[Records drawn from a dataset]
--

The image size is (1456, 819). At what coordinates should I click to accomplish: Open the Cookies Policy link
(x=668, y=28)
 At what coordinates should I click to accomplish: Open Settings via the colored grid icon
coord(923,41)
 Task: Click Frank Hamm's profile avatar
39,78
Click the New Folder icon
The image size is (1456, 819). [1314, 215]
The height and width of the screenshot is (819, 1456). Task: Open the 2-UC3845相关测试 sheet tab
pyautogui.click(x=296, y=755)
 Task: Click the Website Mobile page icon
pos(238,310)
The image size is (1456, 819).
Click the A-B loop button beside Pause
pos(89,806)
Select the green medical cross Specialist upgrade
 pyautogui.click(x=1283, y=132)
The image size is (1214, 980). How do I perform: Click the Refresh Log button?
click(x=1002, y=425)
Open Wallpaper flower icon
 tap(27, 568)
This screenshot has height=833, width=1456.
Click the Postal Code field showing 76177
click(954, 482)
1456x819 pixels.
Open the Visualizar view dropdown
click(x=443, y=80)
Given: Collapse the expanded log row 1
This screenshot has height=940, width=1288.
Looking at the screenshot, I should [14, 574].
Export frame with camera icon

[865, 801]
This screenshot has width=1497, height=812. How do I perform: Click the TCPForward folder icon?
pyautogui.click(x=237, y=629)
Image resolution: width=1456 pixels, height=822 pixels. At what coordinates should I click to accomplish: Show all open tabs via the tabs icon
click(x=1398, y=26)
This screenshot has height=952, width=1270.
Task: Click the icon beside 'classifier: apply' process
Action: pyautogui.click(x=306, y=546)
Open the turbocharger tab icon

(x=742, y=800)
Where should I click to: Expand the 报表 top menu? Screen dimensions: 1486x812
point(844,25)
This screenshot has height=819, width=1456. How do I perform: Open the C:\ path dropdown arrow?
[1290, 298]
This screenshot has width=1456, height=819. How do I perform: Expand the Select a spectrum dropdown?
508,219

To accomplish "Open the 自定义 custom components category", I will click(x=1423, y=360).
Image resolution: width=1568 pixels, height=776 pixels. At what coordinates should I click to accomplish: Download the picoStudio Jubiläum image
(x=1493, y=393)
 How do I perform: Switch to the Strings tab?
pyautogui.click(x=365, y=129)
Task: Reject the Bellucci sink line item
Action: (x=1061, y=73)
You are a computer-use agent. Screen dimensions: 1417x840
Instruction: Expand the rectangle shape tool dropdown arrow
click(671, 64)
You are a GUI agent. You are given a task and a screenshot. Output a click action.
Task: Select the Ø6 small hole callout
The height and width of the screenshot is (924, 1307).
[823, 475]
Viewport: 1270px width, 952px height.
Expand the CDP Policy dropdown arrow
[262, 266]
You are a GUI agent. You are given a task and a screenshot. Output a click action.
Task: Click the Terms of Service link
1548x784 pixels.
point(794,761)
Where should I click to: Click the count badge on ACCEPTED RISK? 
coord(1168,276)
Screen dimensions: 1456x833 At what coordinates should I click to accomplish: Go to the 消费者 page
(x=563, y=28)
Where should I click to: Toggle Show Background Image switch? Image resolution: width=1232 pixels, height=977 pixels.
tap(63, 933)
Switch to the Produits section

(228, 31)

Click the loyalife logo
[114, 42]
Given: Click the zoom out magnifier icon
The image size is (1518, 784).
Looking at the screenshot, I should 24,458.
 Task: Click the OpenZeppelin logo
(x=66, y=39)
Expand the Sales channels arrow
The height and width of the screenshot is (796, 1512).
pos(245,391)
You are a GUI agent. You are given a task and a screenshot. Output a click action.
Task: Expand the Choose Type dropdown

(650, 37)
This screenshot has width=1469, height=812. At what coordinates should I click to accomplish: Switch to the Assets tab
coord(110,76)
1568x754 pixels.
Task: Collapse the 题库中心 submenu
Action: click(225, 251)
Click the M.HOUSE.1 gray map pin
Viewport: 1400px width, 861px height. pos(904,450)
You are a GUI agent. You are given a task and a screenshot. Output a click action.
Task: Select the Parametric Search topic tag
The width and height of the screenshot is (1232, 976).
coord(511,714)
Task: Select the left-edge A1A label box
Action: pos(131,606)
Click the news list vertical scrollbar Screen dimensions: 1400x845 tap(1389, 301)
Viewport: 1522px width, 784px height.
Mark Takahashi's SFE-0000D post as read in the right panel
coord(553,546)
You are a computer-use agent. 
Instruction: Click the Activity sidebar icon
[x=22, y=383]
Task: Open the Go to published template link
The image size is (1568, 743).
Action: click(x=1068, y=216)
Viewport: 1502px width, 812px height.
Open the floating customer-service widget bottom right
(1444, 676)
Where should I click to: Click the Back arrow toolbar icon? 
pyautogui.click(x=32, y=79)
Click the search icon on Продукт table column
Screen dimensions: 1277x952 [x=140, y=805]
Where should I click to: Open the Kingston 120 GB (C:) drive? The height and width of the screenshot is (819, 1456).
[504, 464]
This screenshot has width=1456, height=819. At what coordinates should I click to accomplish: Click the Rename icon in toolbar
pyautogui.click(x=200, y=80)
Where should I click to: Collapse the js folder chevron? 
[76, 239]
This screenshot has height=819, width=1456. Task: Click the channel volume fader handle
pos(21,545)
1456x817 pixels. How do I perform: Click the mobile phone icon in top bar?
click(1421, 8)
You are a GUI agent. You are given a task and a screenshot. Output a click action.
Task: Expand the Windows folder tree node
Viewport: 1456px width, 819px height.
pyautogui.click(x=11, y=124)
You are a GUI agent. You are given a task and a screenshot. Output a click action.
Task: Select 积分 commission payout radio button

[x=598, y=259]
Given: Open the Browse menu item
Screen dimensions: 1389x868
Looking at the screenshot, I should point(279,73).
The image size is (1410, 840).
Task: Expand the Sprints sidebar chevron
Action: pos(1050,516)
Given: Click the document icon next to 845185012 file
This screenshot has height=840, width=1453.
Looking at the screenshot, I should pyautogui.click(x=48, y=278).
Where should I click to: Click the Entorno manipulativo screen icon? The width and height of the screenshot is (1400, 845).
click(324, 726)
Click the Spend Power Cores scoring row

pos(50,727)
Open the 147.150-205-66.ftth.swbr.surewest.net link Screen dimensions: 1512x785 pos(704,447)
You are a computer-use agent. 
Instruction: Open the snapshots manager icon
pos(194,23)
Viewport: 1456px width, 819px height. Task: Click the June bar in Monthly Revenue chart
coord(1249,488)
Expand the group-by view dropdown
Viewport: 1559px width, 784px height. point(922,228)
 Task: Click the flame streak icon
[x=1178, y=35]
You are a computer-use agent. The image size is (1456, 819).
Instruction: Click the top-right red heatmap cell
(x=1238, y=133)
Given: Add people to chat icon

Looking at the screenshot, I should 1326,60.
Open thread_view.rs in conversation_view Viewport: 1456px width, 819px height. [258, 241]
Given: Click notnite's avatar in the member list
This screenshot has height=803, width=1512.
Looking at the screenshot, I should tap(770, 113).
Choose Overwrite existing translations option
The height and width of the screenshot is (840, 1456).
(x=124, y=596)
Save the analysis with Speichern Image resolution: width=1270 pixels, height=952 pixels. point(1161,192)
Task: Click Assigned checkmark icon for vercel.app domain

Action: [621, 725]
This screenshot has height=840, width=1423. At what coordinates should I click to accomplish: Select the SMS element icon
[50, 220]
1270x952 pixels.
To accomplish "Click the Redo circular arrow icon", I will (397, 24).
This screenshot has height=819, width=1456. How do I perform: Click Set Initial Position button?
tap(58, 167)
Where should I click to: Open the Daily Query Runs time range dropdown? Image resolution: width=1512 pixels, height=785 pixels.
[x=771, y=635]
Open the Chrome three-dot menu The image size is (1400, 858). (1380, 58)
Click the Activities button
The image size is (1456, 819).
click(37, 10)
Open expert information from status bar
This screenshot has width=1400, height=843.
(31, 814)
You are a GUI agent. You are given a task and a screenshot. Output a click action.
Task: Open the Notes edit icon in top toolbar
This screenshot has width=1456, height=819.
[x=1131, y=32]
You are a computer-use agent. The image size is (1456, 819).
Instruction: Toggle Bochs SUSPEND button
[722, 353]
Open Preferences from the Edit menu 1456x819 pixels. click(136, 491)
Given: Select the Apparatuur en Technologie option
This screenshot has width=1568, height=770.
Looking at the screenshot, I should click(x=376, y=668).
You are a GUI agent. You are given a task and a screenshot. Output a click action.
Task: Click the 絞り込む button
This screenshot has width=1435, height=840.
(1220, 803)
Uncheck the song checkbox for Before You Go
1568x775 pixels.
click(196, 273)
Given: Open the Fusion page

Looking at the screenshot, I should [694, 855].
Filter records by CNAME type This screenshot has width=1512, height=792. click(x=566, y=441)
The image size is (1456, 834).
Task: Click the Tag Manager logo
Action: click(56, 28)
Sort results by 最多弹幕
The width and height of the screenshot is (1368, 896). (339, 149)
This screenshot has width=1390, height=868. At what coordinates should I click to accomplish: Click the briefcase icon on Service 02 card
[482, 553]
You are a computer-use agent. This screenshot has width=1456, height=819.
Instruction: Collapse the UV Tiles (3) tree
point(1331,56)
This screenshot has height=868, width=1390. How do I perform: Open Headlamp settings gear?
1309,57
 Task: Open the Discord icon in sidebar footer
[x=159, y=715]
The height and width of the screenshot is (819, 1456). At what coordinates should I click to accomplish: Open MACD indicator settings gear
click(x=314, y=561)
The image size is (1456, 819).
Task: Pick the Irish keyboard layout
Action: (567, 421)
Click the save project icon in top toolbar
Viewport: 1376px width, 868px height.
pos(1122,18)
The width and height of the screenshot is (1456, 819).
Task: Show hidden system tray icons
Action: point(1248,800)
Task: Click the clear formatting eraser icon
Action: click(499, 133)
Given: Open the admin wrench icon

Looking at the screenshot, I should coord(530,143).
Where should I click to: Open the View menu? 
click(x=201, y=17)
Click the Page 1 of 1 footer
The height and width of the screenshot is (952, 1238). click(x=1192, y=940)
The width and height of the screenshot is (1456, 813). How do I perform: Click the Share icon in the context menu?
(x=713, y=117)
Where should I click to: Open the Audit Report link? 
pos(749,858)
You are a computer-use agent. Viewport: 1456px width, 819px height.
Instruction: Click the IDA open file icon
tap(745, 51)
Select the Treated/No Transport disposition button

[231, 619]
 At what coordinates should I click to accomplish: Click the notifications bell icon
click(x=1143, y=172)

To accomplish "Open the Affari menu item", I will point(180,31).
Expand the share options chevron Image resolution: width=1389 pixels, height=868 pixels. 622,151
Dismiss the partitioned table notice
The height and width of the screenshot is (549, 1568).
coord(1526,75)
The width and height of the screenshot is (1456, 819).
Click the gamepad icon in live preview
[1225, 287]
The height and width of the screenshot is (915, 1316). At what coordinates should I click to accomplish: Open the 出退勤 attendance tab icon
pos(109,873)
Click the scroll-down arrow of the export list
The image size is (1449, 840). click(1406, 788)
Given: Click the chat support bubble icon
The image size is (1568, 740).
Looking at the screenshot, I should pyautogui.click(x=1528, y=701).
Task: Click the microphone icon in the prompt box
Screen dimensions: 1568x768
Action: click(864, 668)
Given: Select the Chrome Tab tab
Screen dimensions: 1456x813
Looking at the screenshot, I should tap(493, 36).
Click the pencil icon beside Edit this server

--

A single number is the answer: the count of lines above that include the string "will".

3